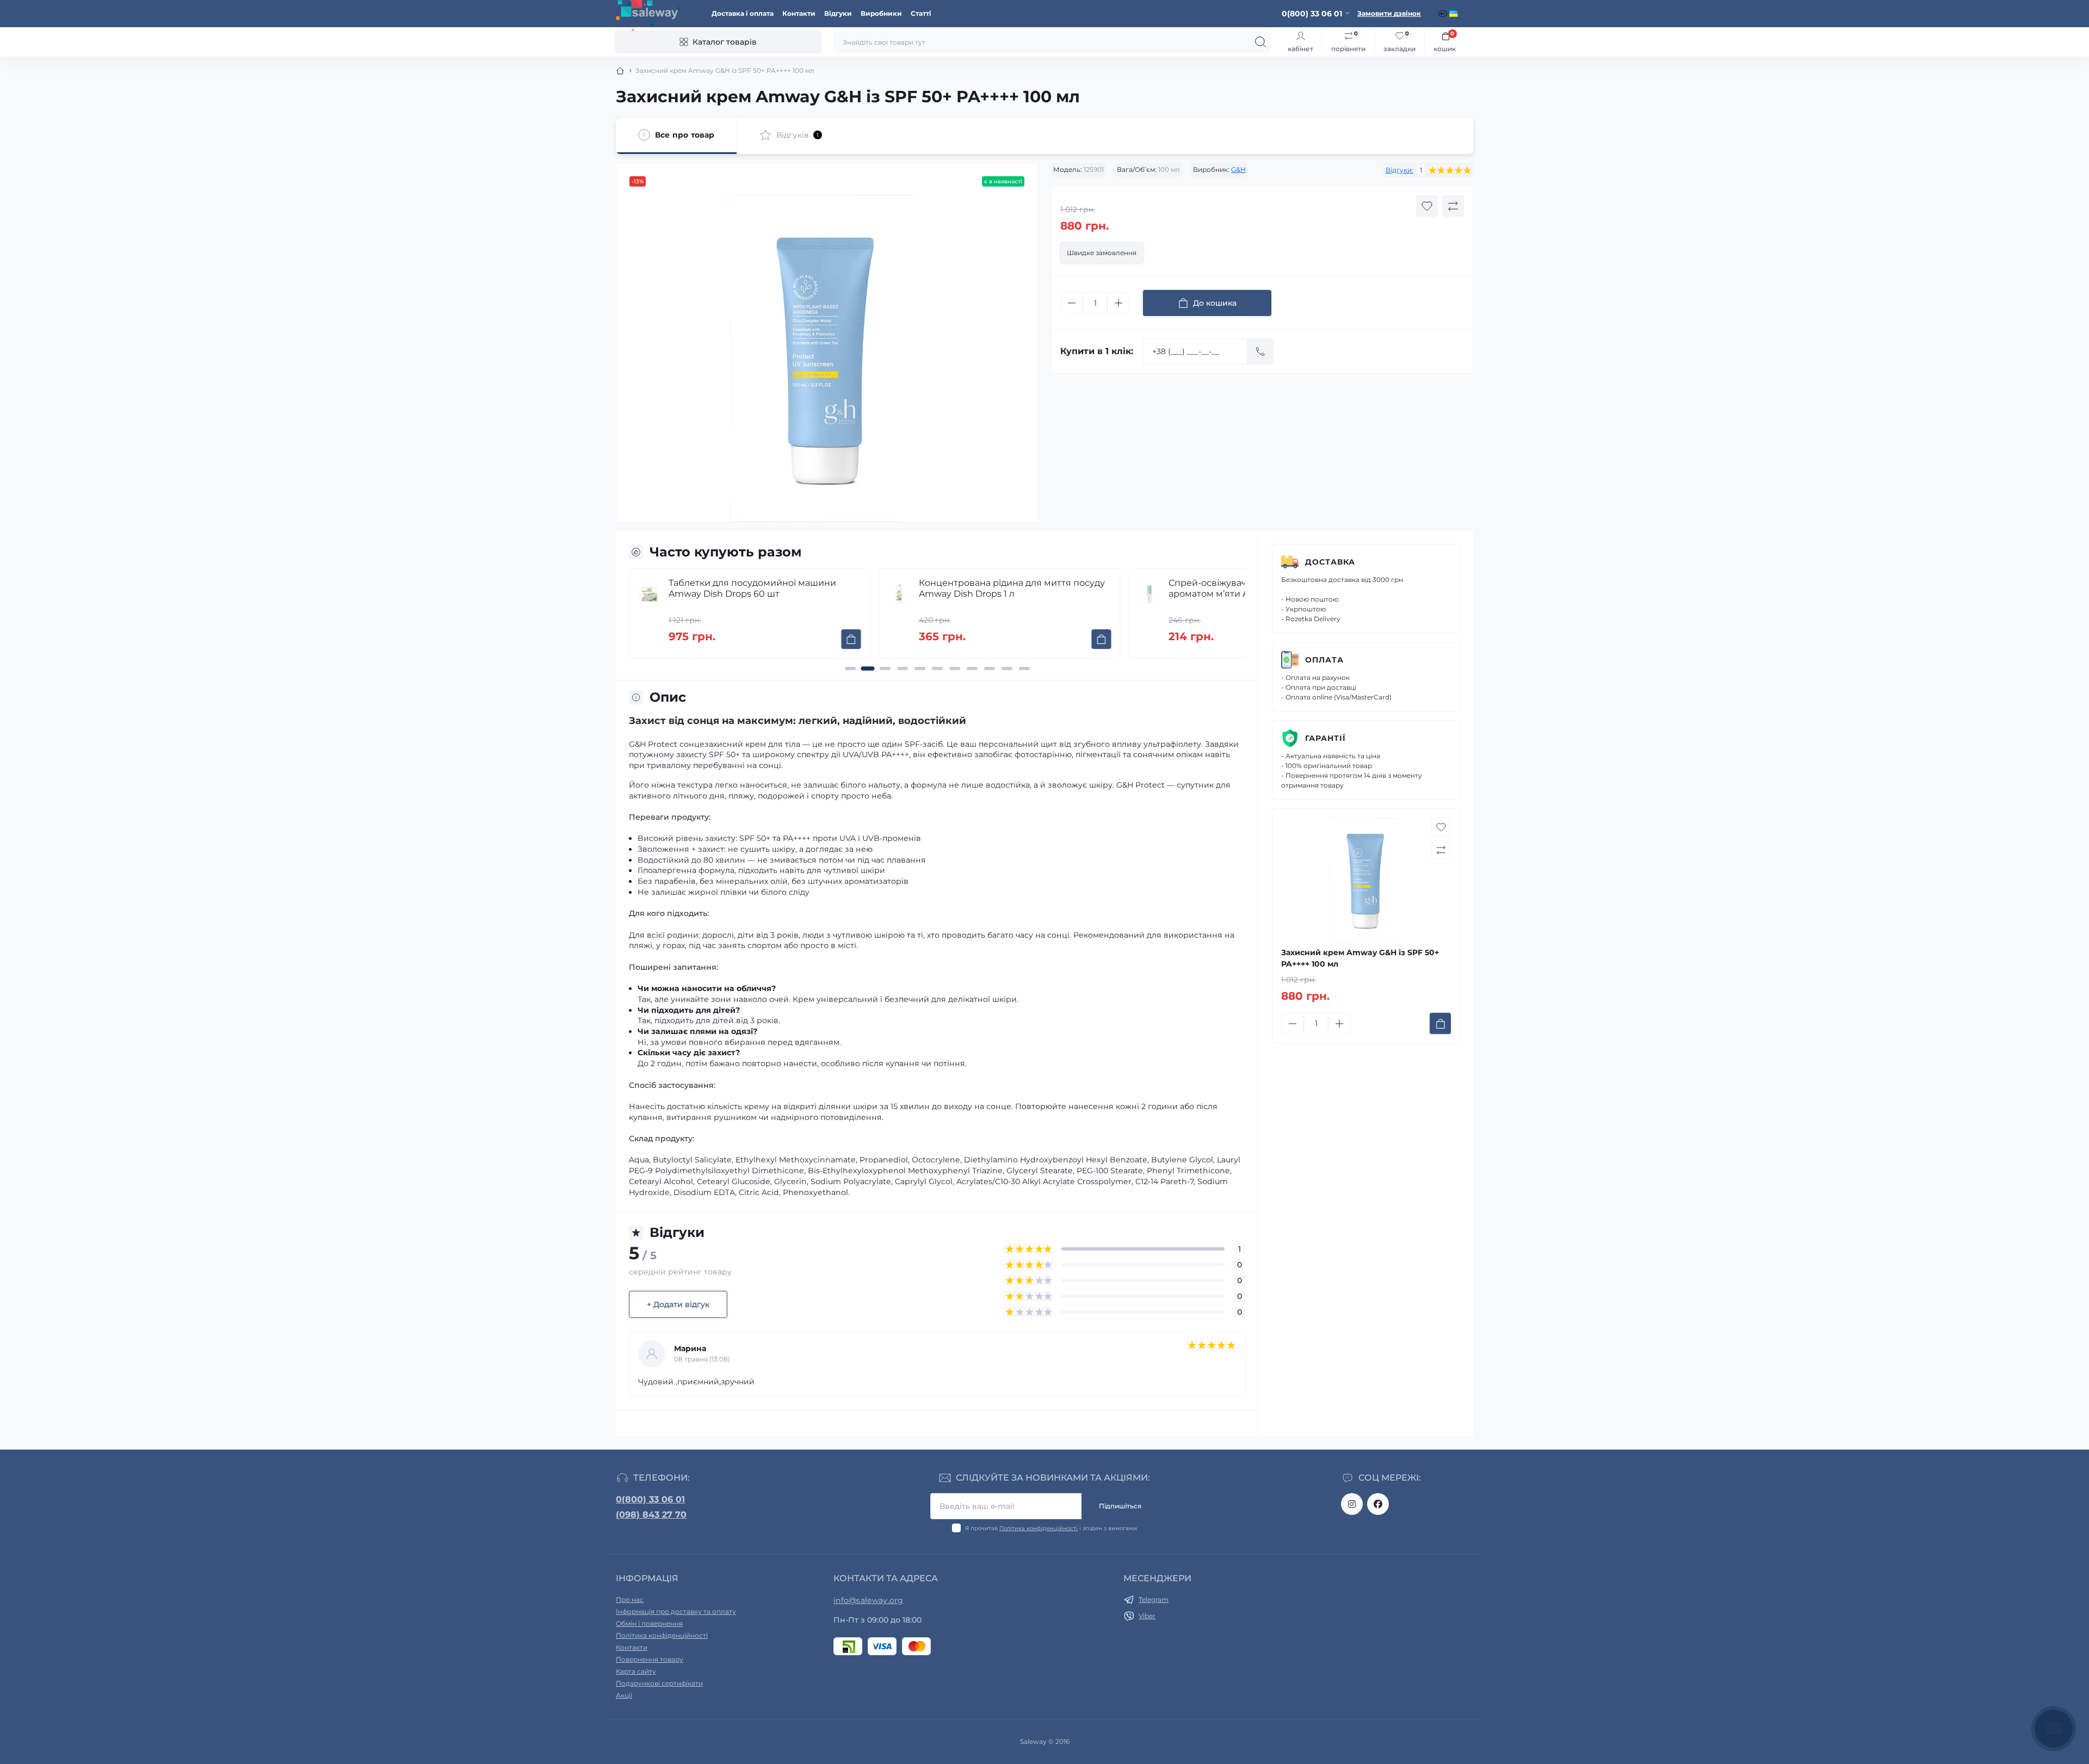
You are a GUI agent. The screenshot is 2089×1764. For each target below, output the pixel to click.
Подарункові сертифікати (659, 1683)
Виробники (881, 13)
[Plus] (1118, 303)
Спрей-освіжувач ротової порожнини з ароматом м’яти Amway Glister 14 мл (1019, 588)
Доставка (1330, 562)
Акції (624, 1695)
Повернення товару (649, 1659)
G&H (1238, 169)
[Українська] (1454, 13)
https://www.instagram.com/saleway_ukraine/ (1352, 1504)
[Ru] (1443, 13)
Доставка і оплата (743, 13)
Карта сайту (636, 1671)
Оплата (1324, 660)
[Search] (1260, 42)
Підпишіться (1120, 1506)
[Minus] (1072, 303)
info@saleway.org (868, 1600)
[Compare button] (1453, 206)
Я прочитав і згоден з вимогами (1051, 1528)
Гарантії (1325, 738)
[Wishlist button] (1427, 206)
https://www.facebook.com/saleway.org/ (1378, 1504)
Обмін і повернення (649, 1623)
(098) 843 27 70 (651, 1514)
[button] (850, 668)
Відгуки (838, 13)
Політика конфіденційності (1038, 1528)
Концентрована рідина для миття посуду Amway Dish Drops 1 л (773, 588)
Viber (1147, 1616)
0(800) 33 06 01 (650, 1499)
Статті (921, 13)
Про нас (630, 1599)
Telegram (1154, 1599)
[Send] (1260, 351)
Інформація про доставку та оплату (676, 1611)
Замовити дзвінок (1389, 13)
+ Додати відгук (678, 1304)
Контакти (798, 13)
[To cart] (863, 639)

■ Work to complete
If a line in the material contains "Amway", show it.

■ Completed exercise
Спрей-освіжувач ротової порожнини з ароматом м’яти Amway Glister 14 мл (1019, 588)
Концентрована рідина для миття посуду Amway Dish Drops 1 л (773, 588)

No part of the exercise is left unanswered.